Professor Shaffer
ENC1102
12 September 2011
Summary Assignment
In “Animism and the Alphabet”, David Abram, a journalist in the Environmental Ethics and a founder of the Alliance for Wild Ethics (AWE), asserts that through the evolution of the human language, there is a widening gap in the relationship between humanity and nature. Through the examples of pictographic systems and hieroglyphics, Abram suggests that our earliest forms of writing stemmed off of our ecological origins and “remained tied to the mysteries of a more-than-human world” (30). As a result of these primitive methods of expression, Abram then describes humanity’s need to convey and define other terms that cannot be expressed through pictures: The development of phonetic script. This was the transfer of sounds and the speaking voice rather than a simple picture that depicts meaning through vision. This innovation came with the creation of the Semitic aleph-beth, later to evolve into our modern-day alphabet, which created a new detachment between human culture and the rest of nature. Abram believes that the major turning point in our connection with nature lies in the Greek’s lasting contributions to the written world allowing for the “indebtedness of human language to the more-than-human perceptual field…preserved in the names and shapes of the Semitic letters” (34) to be forgotten.

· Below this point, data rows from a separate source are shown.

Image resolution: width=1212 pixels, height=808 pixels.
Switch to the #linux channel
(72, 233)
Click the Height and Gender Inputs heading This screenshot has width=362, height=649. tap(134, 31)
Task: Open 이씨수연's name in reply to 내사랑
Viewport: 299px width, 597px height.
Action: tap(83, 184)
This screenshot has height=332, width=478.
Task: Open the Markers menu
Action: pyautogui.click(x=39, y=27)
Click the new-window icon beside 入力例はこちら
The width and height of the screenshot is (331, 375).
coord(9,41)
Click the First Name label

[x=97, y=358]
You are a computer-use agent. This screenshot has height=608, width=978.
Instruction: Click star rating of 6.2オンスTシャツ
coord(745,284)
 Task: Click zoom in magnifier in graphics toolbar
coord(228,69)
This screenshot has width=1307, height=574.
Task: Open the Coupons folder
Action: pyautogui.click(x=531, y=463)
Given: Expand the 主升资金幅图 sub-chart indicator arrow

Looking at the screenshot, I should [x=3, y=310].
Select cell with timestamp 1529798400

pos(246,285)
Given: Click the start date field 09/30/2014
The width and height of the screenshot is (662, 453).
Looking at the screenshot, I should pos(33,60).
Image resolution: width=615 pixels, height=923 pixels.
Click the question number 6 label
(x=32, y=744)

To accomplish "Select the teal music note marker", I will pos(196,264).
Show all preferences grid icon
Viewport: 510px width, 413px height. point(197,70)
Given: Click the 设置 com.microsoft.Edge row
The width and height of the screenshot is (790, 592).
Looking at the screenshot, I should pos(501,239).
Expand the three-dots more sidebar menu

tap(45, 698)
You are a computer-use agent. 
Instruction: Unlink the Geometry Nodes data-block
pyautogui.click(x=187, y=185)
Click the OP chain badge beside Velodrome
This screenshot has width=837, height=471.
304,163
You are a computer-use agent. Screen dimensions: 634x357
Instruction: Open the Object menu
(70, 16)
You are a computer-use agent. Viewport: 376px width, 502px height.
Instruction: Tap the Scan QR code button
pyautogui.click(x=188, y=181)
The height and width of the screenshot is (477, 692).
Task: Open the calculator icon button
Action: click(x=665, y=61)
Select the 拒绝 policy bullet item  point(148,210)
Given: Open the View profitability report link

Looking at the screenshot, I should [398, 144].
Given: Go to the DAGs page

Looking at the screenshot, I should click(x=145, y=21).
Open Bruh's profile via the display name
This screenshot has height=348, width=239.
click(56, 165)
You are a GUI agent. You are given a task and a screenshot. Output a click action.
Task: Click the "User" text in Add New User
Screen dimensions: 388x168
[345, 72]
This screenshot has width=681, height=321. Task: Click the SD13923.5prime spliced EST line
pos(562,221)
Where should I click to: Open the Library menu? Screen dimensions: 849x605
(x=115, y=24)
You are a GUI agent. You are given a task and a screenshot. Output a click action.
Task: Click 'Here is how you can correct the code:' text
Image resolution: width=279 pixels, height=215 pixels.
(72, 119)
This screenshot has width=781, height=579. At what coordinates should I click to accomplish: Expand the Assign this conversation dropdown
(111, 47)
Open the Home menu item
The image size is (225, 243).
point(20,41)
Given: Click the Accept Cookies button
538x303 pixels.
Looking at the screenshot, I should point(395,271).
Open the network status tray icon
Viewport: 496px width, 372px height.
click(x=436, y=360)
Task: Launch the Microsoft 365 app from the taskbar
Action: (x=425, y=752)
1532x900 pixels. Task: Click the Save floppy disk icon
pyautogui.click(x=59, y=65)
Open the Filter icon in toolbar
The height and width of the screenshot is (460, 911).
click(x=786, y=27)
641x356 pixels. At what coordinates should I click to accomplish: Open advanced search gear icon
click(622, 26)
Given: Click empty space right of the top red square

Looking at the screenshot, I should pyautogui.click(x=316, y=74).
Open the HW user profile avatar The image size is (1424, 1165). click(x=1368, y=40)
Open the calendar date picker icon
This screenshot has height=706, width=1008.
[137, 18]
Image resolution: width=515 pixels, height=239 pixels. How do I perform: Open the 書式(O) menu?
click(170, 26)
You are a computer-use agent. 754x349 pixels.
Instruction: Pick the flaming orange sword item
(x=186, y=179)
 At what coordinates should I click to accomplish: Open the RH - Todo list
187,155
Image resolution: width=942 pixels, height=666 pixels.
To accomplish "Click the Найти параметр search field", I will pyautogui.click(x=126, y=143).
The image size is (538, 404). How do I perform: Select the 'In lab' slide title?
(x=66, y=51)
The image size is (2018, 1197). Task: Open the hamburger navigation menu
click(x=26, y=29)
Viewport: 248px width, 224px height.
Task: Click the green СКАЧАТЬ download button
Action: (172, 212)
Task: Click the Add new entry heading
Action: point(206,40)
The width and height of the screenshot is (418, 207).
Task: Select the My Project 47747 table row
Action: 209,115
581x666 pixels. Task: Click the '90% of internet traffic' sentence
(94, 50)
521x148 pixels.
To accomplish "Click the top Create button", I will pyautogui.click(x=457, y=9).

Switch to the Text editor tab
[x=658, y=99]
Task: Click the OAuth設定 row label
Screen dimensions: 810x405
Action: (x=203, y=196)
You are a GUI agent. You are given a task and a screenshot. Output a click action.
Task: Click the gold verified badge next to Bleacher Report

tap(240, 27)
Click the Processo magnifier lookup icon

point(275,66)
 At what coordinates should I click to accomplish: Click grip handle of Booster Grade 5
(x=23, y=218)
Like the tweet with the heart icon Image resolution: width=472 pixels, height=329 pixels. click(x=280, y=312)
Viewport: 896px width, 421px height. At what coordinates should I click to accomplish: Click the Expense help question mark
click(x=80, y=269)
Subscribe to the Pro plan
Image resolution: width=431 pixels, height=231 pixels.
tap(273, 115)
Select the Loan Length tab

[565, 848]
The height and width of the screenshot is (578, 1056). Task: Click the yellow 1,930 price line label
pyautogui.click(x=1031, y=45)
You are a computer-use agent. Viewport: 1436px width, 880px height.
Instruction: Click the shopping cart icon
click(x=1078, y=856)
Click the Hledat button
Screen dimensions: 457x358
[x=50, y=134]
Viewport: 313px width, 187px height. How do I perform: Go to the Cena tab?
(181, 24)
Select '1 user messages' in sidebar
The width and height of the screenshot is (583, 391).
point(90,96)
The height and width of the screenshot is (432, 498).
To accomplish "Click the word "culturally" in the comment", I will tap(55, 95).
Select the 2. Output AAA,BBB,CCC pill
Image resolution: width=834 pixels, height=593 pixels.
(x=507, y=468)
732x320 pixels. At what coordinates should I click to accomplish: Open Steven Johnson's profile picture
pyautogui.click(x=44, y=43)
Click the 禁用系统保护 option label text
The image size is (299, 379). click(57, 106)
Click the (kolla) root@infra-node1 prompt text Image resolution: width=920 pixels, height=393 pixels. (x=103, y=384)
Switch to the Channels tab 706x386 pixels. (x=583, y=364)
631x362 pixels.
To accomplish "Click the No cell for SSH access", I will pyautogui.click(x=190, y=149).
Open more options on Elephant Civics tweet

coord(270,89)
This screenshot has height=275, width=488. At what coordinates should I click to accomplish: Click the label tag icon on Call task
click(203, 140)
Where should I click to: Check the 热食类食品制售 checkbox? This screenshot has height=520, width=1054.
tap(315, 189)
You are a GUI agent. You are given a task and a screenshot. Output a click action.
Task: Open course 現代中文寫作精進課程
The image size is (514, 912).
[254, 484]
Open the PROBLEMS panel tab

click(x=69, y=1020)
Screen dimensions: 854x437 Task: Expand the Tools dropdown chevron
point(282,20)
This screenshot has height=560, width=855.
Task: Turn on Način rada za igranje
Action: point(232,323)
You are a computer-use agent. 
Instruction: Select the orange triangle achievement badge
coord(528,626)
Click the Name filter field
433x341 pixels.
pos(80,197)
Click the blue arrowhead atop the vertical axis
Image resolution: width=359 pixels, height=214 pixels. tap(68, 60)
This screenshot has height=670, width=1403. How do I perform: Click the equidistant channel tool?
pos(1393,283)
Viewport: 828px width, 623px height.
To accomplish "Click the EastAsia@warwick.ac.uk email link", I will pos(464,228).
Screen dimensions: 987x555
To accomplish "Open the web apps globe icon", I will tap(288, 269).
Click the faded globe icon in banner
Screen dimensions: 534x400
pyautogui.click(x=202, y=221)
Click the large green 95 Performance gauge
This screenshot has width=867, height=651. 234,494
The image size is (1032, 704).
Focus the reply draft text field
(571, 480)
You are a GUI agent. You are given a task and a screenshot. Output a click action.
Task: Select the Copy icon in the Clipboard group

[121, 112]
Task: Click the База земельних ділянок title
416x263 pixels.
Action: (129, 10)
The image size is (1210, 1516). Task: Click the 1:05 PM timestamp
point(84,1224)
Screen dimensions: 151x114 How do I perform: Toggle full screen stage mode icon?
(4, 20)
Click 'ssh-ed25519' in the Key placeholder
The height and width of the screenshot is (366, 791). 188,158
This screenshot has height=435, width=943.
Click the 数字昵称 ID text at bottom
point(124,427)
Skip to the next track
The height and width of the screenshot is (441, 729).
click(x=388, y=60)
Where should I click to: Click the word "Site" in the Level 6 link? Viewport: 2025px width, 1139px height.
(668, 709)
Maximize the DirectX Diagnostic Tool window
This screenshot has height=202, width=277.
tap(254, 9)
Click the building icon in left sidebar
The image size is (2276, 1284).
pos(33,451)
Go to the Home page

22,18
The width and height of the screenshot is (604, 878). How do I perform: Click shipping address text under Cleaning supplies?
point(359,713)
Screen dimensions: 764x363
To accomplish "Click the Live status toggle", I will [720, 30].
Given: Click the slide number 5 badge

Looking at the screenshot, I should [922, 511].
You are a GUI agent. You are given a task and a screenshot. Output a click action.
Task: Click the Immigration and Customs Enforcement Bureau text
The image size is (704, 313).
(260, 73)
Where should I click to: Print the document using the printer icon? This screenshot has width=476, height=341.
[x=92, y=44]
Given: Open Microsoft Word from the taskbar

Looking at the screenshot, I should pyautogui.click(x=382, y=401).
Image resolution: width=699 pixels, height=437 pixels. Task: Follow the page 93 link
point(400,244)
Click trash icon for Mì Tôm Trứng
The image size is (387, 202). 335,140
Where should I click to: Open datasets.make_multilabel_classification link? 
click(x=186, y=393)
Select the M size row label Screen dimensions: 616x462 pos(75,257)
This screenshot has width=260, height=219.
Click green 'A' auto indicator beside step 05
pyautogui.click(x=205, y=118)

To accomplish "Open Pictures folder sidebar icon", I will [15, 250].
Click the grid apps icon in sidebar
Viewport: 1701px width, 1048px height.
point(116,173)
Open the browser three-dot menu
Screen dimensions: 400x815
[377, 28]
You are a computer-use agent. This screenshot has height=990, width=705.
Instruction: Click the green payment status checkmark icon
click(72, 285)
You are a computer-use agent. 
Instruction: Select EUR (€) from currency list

Abram states that the Homeric epics ballads and songs in Greek culture supported the idea that men interact with the non-human world. These original “oral texts” (36) were first memorized through a series of formulas and then performed with the poets own creativity and improvisation; however, when these songs became the first large written texts, Iliad and the Odyssey obtained a timeless quality, remaining forever preserved on paper. Abram believes that it is through this alphabetic technology that “language was beginning to separate itself from the animate flux of the world” (38).